Please put each line of the rows below into a Markdown table with two columns, Number and Content, skipping blank lines.
____ Given data
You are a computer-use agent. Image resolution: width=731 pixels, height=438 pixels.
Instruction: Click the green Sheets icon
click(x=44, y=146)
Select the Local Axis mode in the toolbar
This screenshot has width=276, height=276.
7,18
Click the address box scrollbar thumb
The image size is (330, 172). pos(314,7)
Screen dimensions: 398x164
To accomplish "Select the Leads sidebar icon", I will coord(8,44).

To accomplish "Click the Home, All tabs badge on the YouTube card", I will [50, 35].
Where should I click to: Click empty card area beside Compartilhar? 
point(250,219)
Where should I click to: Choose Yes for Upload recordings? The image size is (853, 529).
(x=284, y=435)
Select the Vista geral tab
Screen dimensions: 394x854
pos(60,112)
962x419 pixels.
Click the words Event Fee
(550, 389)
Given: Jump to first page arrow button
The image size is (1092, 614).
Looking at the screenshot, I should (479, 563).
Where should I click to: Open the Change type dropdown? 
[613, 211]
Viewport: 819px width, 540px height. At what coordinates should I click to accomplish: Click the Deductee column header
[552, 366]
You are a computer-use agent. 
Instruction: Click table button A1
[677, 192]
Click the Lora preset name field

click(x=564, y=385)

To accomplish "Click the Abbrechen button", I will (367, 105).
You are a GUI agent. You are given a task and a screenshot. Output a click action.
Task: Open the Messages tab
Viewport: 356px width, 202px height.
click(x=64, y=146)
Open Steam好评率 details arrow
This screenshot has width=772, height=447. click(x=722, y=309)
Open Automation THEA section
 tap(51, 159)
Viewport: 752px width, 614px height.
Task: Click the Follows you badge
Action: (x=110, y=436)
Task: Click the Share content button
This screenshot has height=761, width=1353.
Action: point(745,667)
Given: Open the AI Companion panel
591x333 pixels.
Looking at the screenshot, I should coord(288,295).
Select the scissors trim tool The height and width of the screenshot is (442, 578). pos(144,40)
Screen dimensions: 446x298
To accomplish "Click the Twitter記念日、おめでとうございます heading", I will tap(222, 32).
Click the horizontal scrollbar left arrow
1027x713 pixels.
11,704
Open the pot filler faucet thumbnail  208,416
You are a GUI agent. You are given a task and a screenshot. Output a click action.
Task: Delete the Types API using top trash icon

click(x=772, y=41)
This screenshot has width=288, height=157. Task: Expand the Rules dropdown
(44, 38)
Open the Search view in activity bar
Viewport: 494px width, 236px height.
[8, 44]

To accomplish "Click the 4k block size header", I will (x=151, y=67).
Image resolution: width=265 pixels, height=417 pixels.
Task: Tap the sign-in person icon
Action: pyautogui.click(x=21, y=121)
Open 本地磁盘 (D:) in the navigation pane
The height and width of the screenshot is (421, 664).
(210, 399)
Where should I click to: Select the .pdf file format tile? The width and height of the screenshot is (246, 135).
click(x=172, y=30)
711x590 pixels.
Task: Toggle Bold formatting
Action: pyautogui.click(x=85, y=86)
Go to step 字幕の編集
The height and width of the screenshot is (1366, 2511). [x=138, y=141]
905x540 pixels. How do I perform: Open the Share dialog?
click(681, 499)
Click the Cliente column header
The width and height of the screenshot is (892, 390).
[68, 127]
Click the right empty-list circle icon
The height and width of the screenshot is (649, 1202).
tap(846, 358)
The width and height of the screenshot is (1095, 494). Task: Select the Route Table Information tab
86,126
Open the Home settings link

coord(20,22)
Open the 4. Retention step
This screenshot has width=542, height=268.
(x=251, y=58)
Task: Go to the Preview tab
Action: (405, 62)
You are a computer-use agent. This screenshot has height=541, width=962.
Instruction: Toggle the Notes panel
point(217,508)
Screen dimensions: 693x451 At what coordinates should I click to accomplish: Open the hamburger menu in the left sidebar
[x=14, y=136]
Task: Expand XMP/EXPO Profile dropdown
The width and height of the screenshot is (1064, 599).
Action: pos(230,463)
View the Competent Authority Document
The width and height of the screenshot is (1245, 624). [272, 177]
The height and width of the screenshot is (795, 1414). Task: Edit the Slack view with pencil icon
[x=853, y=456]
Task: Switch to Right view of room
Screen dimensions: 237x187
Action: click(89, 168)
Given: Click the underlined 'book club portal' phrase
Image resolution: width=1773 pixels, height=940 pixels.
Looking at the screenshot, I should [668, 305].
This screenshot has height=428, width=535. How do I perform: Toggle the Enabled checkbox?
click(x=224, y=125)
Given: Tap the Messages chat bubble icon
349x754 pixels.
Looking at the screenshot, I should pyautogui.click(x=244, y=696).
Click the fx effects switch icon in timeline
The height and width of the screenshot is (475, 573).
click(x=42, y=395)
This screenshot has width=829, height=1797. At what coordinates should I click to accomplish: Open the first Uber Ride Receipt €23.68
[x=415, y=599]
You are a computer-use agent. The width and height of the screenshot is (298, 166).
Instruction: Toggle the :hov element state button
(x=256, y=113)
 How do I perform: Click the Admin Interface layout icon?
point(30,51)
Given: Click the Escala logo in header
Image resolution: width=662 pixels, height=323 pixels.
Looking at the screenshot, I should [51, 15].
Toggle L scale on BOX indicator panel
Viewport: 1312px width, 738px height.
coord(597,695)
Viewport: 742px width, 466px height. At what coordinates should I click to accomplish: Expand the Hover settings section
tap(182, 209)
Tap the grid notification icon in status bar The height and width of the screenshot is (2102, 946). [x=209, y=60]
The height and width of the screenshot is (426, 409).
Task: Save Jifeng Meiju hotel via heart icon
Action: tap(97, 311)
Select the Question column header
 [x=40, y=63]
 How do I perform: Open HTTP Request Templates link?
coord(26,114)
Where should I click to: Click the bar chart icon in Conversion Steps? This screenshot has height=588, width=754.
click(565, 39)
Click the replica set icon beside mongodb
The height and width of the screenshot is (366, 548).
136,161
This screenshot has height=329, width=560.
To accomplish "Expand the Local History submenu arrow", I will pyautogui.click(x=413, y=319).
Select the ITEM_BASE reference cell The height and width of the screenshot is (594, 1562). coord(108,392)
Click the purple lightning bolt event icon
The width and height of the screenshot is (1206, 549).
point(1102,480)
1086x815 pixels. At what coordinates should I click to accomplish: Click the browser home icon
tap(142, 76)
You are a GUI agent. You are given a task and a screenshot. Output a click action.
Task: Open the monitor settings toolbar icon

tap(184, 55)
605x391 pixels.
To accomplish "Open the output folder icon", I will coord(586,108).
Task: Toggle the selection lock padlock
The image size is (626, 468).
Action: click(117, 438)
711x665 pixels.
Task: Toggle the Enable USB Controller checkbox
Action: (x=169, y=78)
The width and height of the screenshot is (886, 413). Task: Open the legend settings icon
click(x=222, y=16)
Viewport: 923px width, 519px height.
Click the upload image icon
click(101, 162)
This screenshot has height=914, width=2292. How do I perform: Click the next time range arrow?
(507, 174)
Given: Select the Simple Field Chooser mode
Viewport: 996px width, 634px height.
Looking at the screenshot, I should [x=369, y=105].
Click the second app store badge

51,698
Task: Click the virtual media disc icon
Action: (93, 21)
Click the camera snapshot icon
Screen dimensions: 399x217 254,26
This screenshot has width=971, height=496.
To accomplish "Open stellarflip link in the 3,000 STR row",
________
> Answer for the task:
| Number | Content |
|---|---|
| 1 | You are a computer-use agent. Image resolution: width=731 pixels, height=438 pixels. |
| 2 | Instruction: Click the green Sheets icon |
| 3 | click(x=44, y=146) |
| 4 | Select the Local Axis mode in the toolbar |
| 5 | This screenshot has width=276, height=276. |
| 6 | 7,18 |
| 7 | Click the address box scrollbar thumb |
| 8 | The image size is (330, 172). pos(314,7) |
| 9 | Screen dimensions: 398x164 |
| 10 | To accomplish "Select the Leads sidebar icon", I will coord(8,44). |
| 11 | To accomplish "Click the Home, All tabs badge on the YouTube card", I will [50, 35]. |
| 12 | Where should I click to: Click empty card area beside Compartilhar?  |
| 13 | point(250,219) |
| 14 | Where should I click to: Choose Yes for Upload recordings? The image size is (853, 529). |
| 15 | (x=284, y=435) |
| 16 | Select the Vista geral tab |
| 17 | Screen dimensions: 394x854 |
| 18 | pos(60,112) |
| 19 | 962x419 pixels. |
| 20 | Click the words Event Fee |
| 21 | (550, 389) |
| 22 | Given: Jump to first page arrow button |
| 23 | The image size is (1092, 614). |
| 24 | Looking at the screenshot, I should (479, 563). |
| 25 | Where should I click to: Open the Change type dropdown?  |
| 26 | [613, 211] |
| 27 | Viewport: 819px width, 540px height. At what coordinates should I click to accomplish: Click the Deductee column header |
| 28 | [552, 366] |
| 29 | You are a computer-use agent.  |
| 30 | Instruction: Click table button A1 |
| 31 | [677, 192] |
| 32 | Click the Lora preset name field |
| 33 | click(x=564, y=385) |
| 34 | To accomplish "Click the Abbrechen button", I will (367, 105). |
| 35 | You are a GUI agent. You are given a task and a screenshot. Output a click action. |
| 36 | Task: Open the Messages tab |
| 37 | Viewport: 356px width, 202px height. |
| 38 | click(x=64, y=146) |
| 39 | Open Steam好评率 details arrow |
| 40 | This screenshot has width=772, height=447. click(x=722, y=309) |
| 41 | Open Automation THEA section |
| 42 |  tap(51, 159) |
| 43 | Viewport: 752px width, 614px height. |
| 44 | Task: Click the Follows you badge |
| 45 | Action: (x=110, y=436) |
| 46 | Task: Click the Share content button |
| 47 | This screenshot has height=761, width=1353. |
| 48 | Action: point(745,667) |
| 49 | Given: Open the AI Companion panel |
| 50 | 591x333 pixels. |
| 51 | Looking at the screenshot, I should coord(288,295). |
| 52 | Select the scissors trim tool The height and width of the screenshot is (442, 578). pos(144,40) |
| 53 | Screen dimensions: 446x298 |
| 54 | To accomplish "Click the Twitter記念日、おめでとうございます heading", I will tap(222, 32). |
| 55 | Click the horizontal scrollbar left arrow |
| 56 | 1027x713 pixels. |
| 57 | 11,704 |
| 58 | Open the pot filler faucet thumbnail  208,416 |
| 59 | You are a GUI agent. You are given a task and a screenshot. Output a click action. |
| 60 | Task: Delete the Types API using top trash icon |
| 61 | click(x=772, y=41) |
| 62 | This screenshot has width=288, height=157. Task: Expand the Rules dropdown |
| 63 | (44, 38) |
| 64 | Open the Search view in activity bar |
| 65 | Viewport: 494px width, 236px height. |
| 66 | [8, 44] |
| 67 | To accomplish "Click the 4k block size header", I will (x=151, y=67). |
| 68 | Image resolution: width=265 pixels, height=417 pixels. |
| 69 | Task: Tap the sign-in person icon |
| 70 | Action: pyautogui.click(x=21, y=121) |
| 71 | Open 本地磁盘 (D:) in the navigation pane |
| 72 | The height and width of the screenshot is (421, 664). |
| 73 | (210, 399) |
| 74 | Where should I click to: Select the .pdf file format tile? The width and height of the screenshot is (246, 135). |
| 75 | click(x=172, y=30) |
| 76 | 711x590 pixels. |
| 77 | Task: Toggle Bold formatting |
| 78 | Action: pyautogui.click(x=85, y=86) |
| 79 | Go to step 字幕の編集 |
| 80 | The height and width of the screenshot is (1366, 2511). [x=138, y=141] |
| 81 | 905x540 pixels. How do I perform: Open the Share dialog? |
| 82 | click(681, 499) |
| 83 | Click the Cliente column header |
| 84 | The width and height of the screenshot is (892, 390). |
| 85 | [68, 127] |
| 86 | Click the right empty-list circle icon |
| 87 | The height and width of the screenshot is (649, 1202). |
| 88 | tap(846, 358) |
| 89 | The width and height of the screenshot is (1095, 494). Task: Select the Route Table Information tab |
| 90 | 86,126 |
| 91 | Open the Home settings link |
| 92 | coord(20,22) |
| 93 | Open the 4. Retention step |
| 94 | This screenshot has width=542, height=268. |
| 95 | (x=251, y=58) |
| 96 | Task: Go to the Preview tab |
| 97 | Action: (405, 62) |
| 98 | You are a computer-use agent. This screenshot has height=541, width=962. |
| 99 | Instruction: Toggle the Notes panel |
| 100 | point(217,508) |
| 101 | Screen dimensions: 693x451 At what coordinates should I click to accomplish: Open the hamburger menu in the left sidebar |
| 102 | [x=14, y=136] |
| 103 | Task: Expand XMP/EXPO Profile dropdown |
| 104 | The width and height of the screenshot is (1064, 599). |
| 105 | Action: pos(230,463) |
| 106 | View the Competent Authority Document |
| 107 | The width and height of the screenshot is (1245, 624). [272, 177] |
| 108 | The height and width of the screenshot is (795, 1414). Task: Edit the Slack view with pencil icon |
| 109 | [x=853, y=456] |
| 110 | Task: Switch to Right view of room |
| 111 | Screen dimensions: 237x187 |
| 112 | Action: click(89, 168) |
| 113 | Given: Click the underlined 'book club portal' phrase |
| 114 | Image resolution: width=1773 pixels, height=940 pixels. |
| 115 | Looking at the screenshot, I should [668, 305]. |
| 116 | This screenshot has height=428, width=535. How do I perform: Toggle the Enabled checkbox? |
| 117 | click(x=224, y=125) |
| 118 | Given: Tap the Messages chat bubble icon |
| 119 | 349x754 pixels. |
| 120 | Looking at the screenshot, I should pyautogui.click(x=244, y=696). |
| 121 | Click the fx effects switch icon in timeline |
| 122 | The height and width of the screenshot is (475, 573). |
| 123 | click(x=42, y=395) |
| 124 | This screenshot has width=829, height=1797. At what coordinates should I click to accomplish: Open the first Uber Ride Receipt €23.68 |
| 125 | [x=415, y=599] |
| 126 | You are a computer-use agent. The width and height of the screenshot is (298, 166). |
| 127 | Instruction: Toggle the :hov element state button |
| 128 | (x=256, y=113) |
| 129 |  How do I perform: Click the Admin Interface layout icon? |
| 130 | point(30,51) |
| 131 | Given: Click the Escala logo in header |
| 132 | Image resolution: width=662 pixels, height=323 pixels. |
| 133 | Looking at the screenshot, I should [51, 15]. |
| 134 | Toggle L scale on BOX indicator panel |
| 135 | Viewport: 1312px width, 738px height. |
| 136 | coord(597,695) |
| 137 | Viewport: 742px width, 466px height. At what coordinates should I click to accomplish: Expand the Hover settings section |
| 138 | tap(182, 209) |
| 139 | Tap the grid notification icon in status bar The height and width of the screenshot is (2102, 946). [x=209, y=60] |
| 140 | The height and width of the screenshot is (426, 409). |
| 141 | Task: Save Jifeng Meiju hotel via heart icon |
| 142 | Action: tap(97, 311) |
| 143 | Select the Question column header |
| 144 |  [x=40, y=63] |
| 145 |  How do I perform: Open HTTP Request Templates link? |
| 146 | coord(26,114) |
| 147 | Where should I click to: Click the bar chart icon in Conversion Steps? This screenshot has height=588, width=754. |
| 148 | click(565, 39) |
| 149 | Click the replica set icon beside mongodb |
| 150 | The height and width of the screenshot is (366, 548). |
| 151 | 136,161 |
| 152 | This screenshot has height=329, width=560. |
| 153 | To accomplish "Expand the Local History submenu arrow", I will pyautogui.click(x=413, y=319). |
| 154 | Select the ITEM_BASE reference cell The height and width of the screenshot is (594, 1562). coord(108,392) |
| 155 | Click the purple lightning bolt event icon |
| 156 | The width and height of the screenshot is (1206, 549). |
| 157 | point(1102,480) |
| 158 | 1086x815 pixels. At what coordinates should I click to accomplish: Click the browser home icon |
| 159 | tap(142, 76) |
| 160 | You are a GUI agent. You are given a task and a screenshot. Output a click action. |
| 161 | Task: Open the monitor settings toolbar icon |
| 162 | tap(184, 55) |
| 163 | 605x391 pixels. |
| 164 | To accomplish "Open the output folder icon", I will coord(586,108). |
| 165 | Task: Toggle the selection lock padlock |
| 166 | The image size is (626, 468). |
| 167 | Action: click(117, 438) |
| 168 | 711x665 pixels. |
| 169 | Task: Toggle the Enable USB Controller checkbox |
| 170 | Action: (x=169, y=78) |
| 171 | The width and height of the screenshot is (886, 413). Task: Open the legend settings icon |
| 172 | click(x=222, y=16) |
| 173 | Viewport: 923px width, 519px height. |
| 174 | Click the upload image icon |
| 175 | click(101, 162) |
| 176 | This screenshot has height=914, width=2292. How do I perform: Click the next time range arrow? |
| 177 | (507, 174) |
| 178 | Given: Select the Simple Field Chooser mode |
| 179 | Viewport: 996px width, 634px height. |
| 180 | Looking at the screenshot, I should [x=369, y=105]. |
| 181 | Click the second app store badge |
| 182 | 51,698 |
| 183 | Task: Click the virtual media disc icon |
| 184 | Action: (93, 21) |
| 185 | Click the camera snapshot icon |
| 186 | Screen dimensions: 399x217 254,26 |
| 187 | This screenshot has width=971, height=496. |
| 188 | To accomplish "Open stellarflip link in the 3,000 STR row", |